The next generation 5G wireless technology is almost upon us. The standards are in place, the first networks are being installed and by 2020, the technology is expected to become widespread commercially available.
With much lower latency, greater capacity and higher speed than the current 4G, and, notably, more power efficient, 5G is seen as the enabler of the Internet of Things. With the ability to handle the volumes of data from widely installed low power, low cost sensors and other connected devices, it should open the way for a plethora of new services built on capabilities such as artificial intelligence, augmented reality and advanced analytics.
5G impact on smart grid
For the energy sector already well advanced with the smart grid and starting to decentralise, 5G comes at just the right juncture to enable its ongoing evolution to meet the emerging challenges of smarter cities, communities and citizens.
Some opportunities and benefits for the next generation smart grid – dubbed the ‘neural grid’ – are identified in a new report from UK mobile provider O2. These include the rapid detection and response to spikes in demand caused for example, by mass charging of electric vehicles (EVs), and the provision of more dynamic energy pricing based on real-time demand.
According to the report, 5G connected smart grids driving dynamic pricing, enabling two-way communication and allowing citizens to choose where they buy their energy could lead to a 12% reduction in household energy use. With UK households currently spending an average of £1,208 on gas and electricity a year, this would save the UK £3.9bn, or £145 per household at today’s prices.
There would also be savings of 6.4m metric tonnes of CO2, the equivalent of taking nearly 1.5m vehicles off the road.
The report also finds that 5G sensors and wireless technology applied to local council infrastructure could save the average city £1.3m in electricity bills through the adoption of smart LED street lighting. Overall savings on energy bills for councils in the UK could be as high as 70%, a total saving of £91m. Further savings in energy and resources could accrue through the deployment of IoT technologies, such as rubbish collection enabled by 5G-connected smart bins, which could save the councils £1.8bn annually.
Other savings identified include a possible £3.4bn annually to the UK economy by mitigating the loss of productivity caused by blackouts and brownouts.
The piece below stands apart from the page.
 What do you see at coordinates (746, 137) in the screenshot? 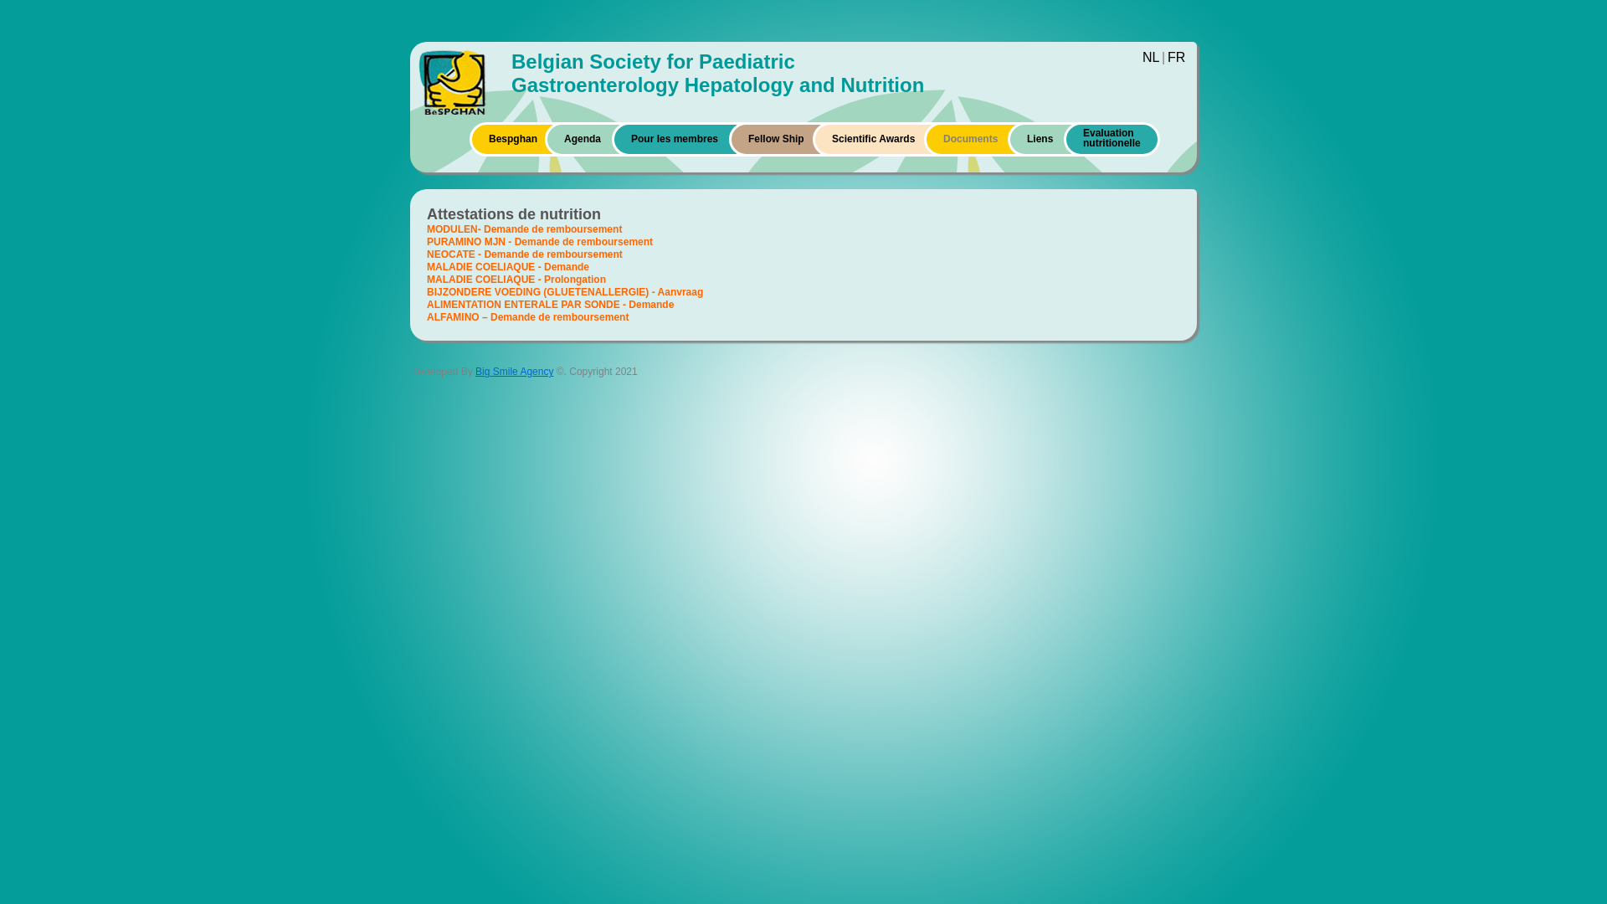
I see `'Fellow Ship'` at bounding box center [746, 137].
By being more responsive to real-time demand and supply fluctuations, smart grids would also support the widescale adoption of EVs, by providing and distributing the extra capacity needed for charging them. This could result in an extra 1.3m EVs on the road by 2025.
Smart street lights
As an example of a smart lighting project, the report cites Smart Malaga in Spain. O2 parent company Telefónica has been participating in a project since October 2014 to centralise the management of traffic, street lighting and other public services. As part of the project, over 70% of the city’s street lights have been converted to smart, connected LED lamps. This technology has enabled light levels to be adjusted according to season and time of day, while monitoring more effectively for lamp failure, leading to claimed savings of £2.2m on the annual energy bill.
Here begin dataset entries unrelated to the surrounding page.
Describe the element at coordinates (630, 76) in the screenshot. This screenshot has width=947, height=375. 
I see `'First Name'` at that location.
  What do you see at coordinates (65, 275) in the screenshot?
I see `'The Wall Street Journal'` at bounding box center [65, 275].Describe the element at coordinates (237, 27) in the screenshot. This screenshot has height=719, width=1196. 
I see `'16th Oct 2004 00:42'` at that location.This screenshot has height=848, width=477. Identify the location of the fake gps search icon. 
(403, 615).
Telefónica also has launched its 5G activities in Spain with initial deployments to take place in Segovia and Talvera de la Reina over the next three years. The aim is to convert the two cities into ‘5G living laboratories’ with the new networks and alongside them, the development of use cases with “concept tests on new services, products, experiences and business models”.
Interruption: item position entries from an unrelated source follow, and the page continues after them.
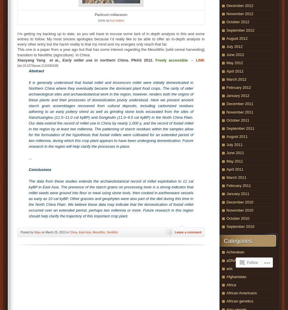 The height and width of the screenshot is (310, 288). What do you see at coordinates (234, 169) in the screenshot?
I see `'April 2011'` at bounding box center [234, 169].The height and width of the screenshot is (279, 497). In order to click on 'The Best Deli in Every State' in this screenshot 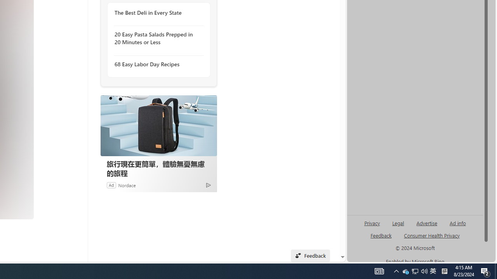, I will do `click(156, 13)`.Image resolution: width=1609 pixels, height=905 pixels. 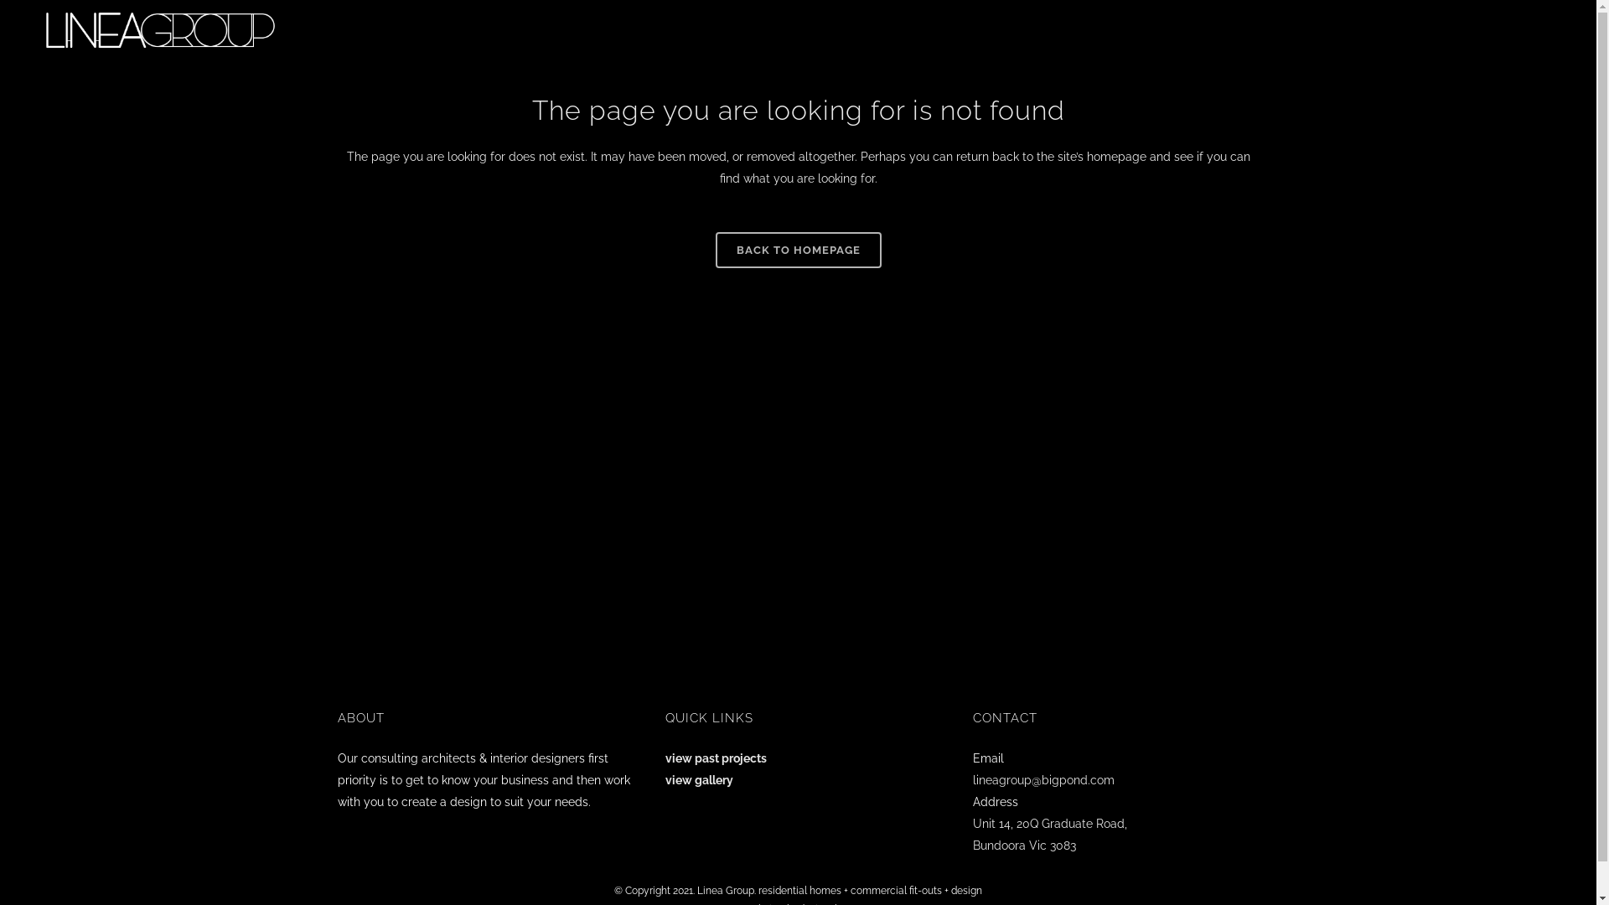 I want to click on 'BACK TO HOMEPAGE', so click(x=798, y=250).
For its part O2 is launching its 5G activities in UK with a test network at the O2 entertainment venue. Customers there are promised to opportunity to experience the technology via a variety of demonstrations including virtual reality, augmented reality and live streaming.
5G use cases
While initially many of the use cases for 5G will likely focus on smarter city applications such as street lighting and traffic management, and in the cases of the Spanish cities tourism, energy use cases are starting to be developed.
One of these is the VirtuWind project, which is investigating how the control network infrastructure for wind farms can be simplified while at the same time enhancing their operation.
Another is the WIVE project in Finland, which is investigating the impact of 5G in increasing the business value of smart grids among other industrial applications.
In what appears to be one of the first utility projects, also taking place in Finland, energy company Fortum and Ericsson have launched a pilot to test a 5G and cellular IoT solution for demand balancing using the latter’s data centre as a virtual power plant. The aim is that at times of peak demand, Fortum switches off the data centre’s energy supply for short periods of time, when it will then run off its battery storage.
”5G opens enormous new opportunity for energy producers enabling new energy sources and virtual power plants to be connected, thanks to low latency and high reliability of the technology,” comments Olli Sirkka, Head of Ericsson Finland, in a statement.